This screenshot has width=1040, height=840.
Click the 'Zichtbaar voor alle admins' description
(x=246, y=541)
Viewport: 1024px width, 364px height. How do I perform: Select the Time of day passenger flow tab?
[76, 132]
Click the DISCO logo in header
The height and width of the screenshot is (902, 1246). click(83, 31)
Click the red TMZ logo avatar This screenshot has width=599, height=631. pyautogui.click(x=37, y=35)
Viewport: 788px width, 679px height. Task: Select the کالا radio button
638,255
==
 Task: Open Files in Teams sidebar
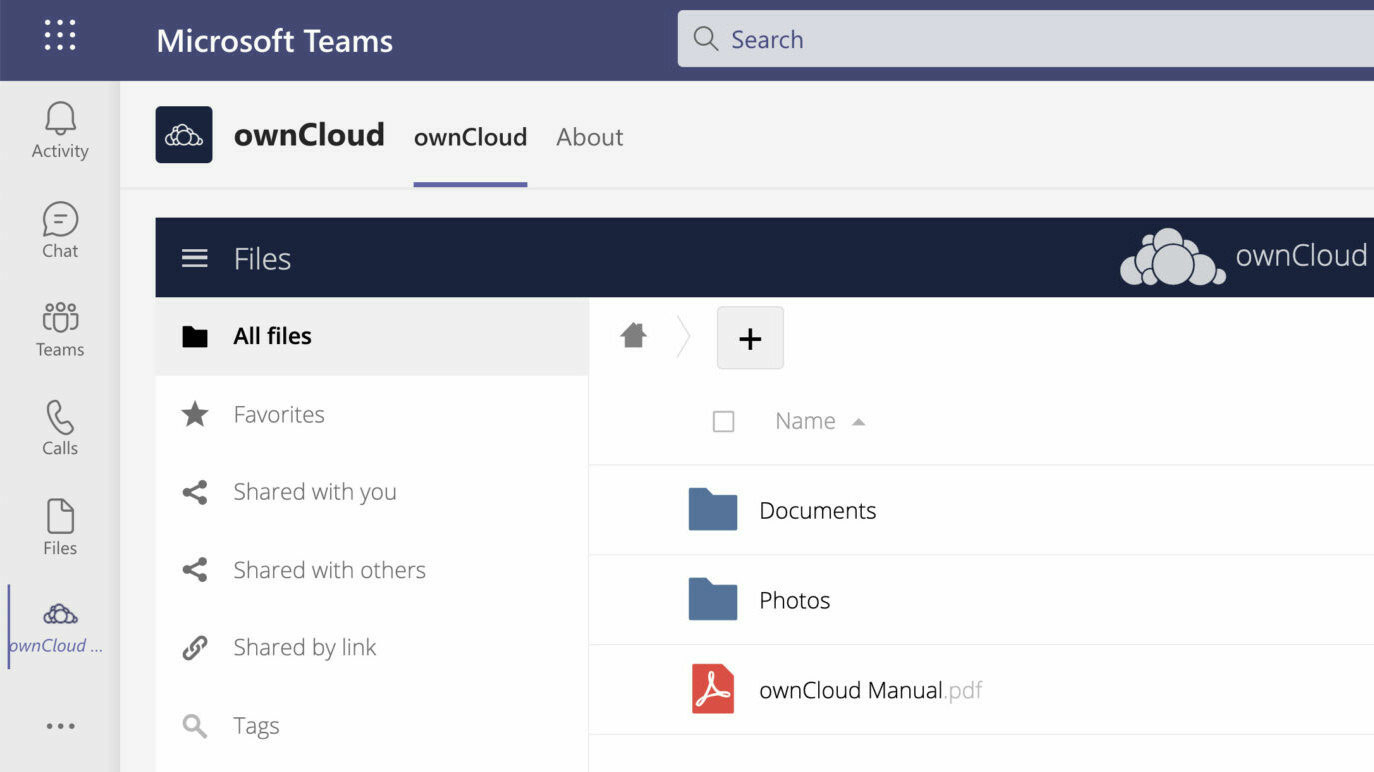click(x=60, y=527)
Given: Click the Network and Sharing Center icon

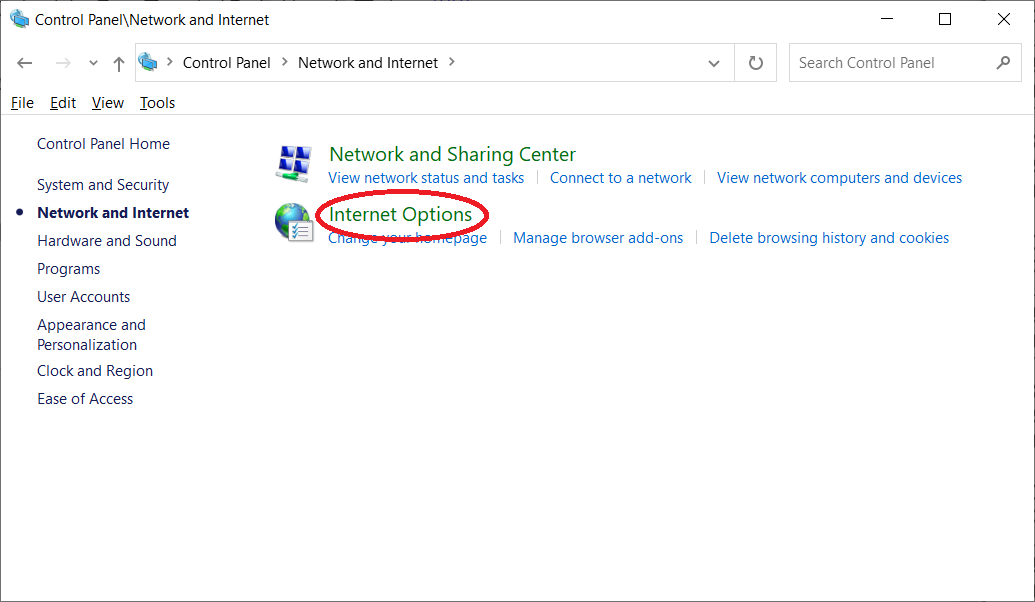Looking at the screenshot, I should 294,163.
...
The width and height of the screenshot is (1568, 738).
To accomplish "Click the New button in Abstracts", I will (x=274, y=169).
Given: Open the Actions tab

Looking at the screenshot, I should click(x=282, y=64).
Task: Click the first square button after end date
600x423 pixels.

== The problem ==
Put the lines of the data into a numbered list, starting with the line that contains "Given: Click the" and going on through the line that contains "Looking at the screenshot, I should 294,163.", skipping blank lines. Leave the pictures out.

== Full answer ==
1. Given: Click the Network and Sharing Center icon
2. Looking at the screenshot, I should 294,163.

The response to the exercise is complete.